I was sexually abused as a teen and now suffer from ADD related to those events. How do I change?


I was physically, emotionally, and sexually abused by my stepfather from the age of 13 until 16.  I became pregnant by him at the age of 15  and had his child when I was 16.  He continued his abuse towards me even after.  I finally got the urge to report it, even if it meant my life -- that's how badly I was threatened.

I am now in my 30's.  I went to a psychiatrist and he told me that I have Adult Attention Deficit Disorder because I lash out, I can't focus, don't finish tasks once completed, etc.  I don't justify my behavior because of my past, but I also do not believe in medication because they make people worse off than they were before taking them.  They just mask the symptoms, not the problem. 

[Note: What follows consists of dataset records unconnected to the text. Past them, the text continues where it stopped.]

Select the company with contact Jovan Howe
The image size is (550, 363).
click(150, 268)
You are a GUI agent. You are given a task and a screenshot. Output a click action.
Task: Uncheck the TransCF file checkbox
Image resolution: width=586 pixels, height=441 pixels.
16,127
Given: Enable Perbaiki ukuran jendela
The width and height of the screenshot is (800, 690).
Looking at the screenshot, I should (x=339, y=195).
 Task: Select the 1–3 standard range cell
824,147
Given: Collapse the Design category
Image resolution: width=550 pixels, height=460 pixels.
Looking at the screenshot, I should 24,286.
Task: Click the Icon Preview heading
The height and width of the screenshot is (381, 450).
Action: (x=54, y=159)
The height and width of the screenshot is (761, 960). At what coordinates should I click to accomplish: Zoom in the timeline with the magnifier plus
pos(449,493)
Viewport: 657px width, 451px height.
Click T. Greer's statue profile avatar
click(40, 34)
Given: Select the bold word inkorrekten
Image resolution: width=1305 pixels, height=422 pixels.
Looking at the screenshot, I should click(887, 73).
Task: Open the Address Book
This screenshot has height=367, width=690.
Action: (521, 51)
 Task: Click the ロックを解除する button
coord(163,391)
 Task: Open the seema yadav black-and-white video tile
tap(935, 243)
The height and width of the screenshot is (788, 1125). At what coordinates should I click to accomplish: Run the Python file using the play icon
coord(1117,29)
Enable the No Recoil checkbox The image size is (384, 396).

ADD does not run in my immediate family.  The psychiatrist told me that my ADD and PTSD is the result of the trauma I've experienced.  Isn't this all the more reason to stay away from medication?  I am working on my issues, although extremely difficult with God's help.  God only knows what a struggle it is for me.  The biggest struggle for me is rage.  What scriptures can I meditate on to help me deal with my inattention, anger, rage, quick temper, my being overly sensitive, my becoming easily upset, mood swings, irritability, saying things I don't mean later regretting have said them, my inability to focus, mood swings? 

Are there any other Christian approaches to take that you are aware of, like support groups?  I don't like the secular approach on things like this.  They tend to blame a person's past on the way they behave.  I am ultimately responsible for my own actions.  Therefore, I need to take ownership. 

Sin is sin.  I don't have to allow my past to dictate my future.  Look at Ted Bundy and his past. He was still responsible for his actions, despite his past.  We are all born with sinful hearts, it's just that the evil behavior of others toward us brings out of our hearts what is already there.  The solution to the sin problem is God.


The abuse you suffered as a child is the fault of your stepfather and those who protected him in his sins. It isn't something you were responsible for happening. It should be looked at as an evil that was done to you but not by you.

If the ADD was triggered by these events, then understand that it was a response to cope with the trauma. Focusing on what was happening was too painful, so you learned to not focus. It isn't that you can't focus. Almost all ADD sufferers are able to focus very strongly on some things. Usually things that help you escape from reality for a while. You were not in a position to stop the assaults, so you raged against what you could not change. That anger found outlets in other areas of your life.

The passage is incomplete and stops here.